Division of Medical Sciences (DMSC) faculty Dr. Brian Christie and Dr. Hector Caruncho each received a 2020 NSERC Research Grant earlier this month.


Caruncho’s Discovery Grant will continue his lab’s research on reelin, a protein that can affect behaviour and neural plasticity (i.e., the brain’s ability to undergo structural or physiological changes).

This particular project will examine how reelin levels in the hypothalamus, a small region of the brain that plays a key role in hormone release and other bodily functions, are linked to stress.

PhD student Carla Liria—the primary student researcher on the project—will first study where and how the protein functions at the molecular level in this part of the brain. She will then see if chronic stress changes reelin levels and/or how it functions, and if reelin injections would have any affect on the neurochemical and behavioral changes caused by chronic stress.

Christie’s RTI grant will be used to purchase a vapor administration system and associated 1102191053_brian.jpgequipment to continue his lab’s work on the effects of cannabis and alcohol exposure on prenatal brain development. 

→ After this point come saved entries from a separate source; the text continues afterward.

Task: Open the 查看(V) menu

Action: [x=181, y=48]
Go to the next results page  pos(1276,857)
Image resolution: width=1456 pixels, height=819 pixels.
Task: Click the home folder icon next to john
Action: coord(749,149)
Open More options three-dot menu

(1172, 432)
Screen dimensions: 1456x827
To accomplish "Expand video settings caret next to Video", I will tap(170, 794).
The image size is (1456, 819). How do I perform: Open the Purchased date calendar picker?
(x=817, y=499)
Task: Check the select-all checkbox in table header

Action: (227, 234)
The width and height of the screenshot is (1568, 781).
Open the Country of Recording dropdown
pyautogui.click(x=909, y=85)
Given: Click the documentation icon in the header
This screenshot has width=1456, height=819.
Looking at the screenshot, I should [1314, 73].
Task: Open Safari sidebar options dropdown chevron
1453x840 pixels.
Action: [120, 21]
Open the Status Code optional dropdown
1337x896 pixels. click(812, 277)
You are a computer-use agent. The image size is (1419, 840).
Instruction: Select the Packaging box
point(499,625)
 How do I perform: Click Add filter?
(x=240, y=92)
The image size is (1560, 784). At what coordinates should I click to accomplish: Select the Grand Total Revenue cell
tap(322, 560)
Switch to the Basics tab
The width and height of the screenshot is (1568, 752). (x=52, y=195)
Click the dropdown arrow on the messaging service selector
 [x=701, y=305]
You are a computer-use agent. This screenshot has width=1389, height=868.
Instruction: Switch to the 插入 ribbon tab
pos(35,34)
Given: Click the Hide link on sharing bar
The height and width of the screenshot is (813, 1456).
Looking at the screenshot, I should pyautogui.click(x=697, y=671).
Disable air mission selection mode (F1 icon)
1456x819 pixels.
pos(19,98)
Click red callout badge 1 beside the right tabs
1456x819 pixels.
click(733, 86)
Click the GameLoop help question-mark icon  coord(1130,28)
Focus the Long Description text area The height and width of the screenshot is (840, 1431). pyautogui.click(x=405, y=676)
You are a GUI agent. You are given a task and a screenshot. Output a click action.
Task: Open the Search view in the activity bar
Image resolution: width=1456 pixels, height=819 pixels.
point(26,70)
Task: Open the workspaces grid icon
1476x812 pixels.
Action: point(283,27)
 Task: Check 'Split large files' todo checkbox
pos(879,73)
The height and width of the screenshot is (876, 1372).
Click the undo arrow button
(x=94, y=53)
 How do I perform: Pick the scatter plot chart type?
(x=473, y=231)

This will be the first system of its kind in BC, meaning MSc student Hannah Reid—the primary student researcher on the project—will be able to complete her work in-house at the DMSC. Previously, members of the Christie lab had to travel to San Diego State University (SDSU), where collaborators provided access the brain tissue needed for this research.

The purchase of these instruments will not signal the end of this partnership, however. Christie says the system will help enable continued collaboration with SDSU, as well as with the University of British Columbia, University of Houston, University of the Basque Country, several departments at the University of Victoria, and more in fields such as neuroscience, biology, biochemistry. The instruments will also give students unique training opportunities for sophisticated in vitro electrophysiology, immunohistochemistry and behavioural techniques.

Preliminary evidence from the Christie Lab suggests combined cannabis and alcohol exposure reorganizes and decreases the natural cannabis receptors in the brain, meaning offspring prenatally exposed to these substances could have reduced cognitive performance.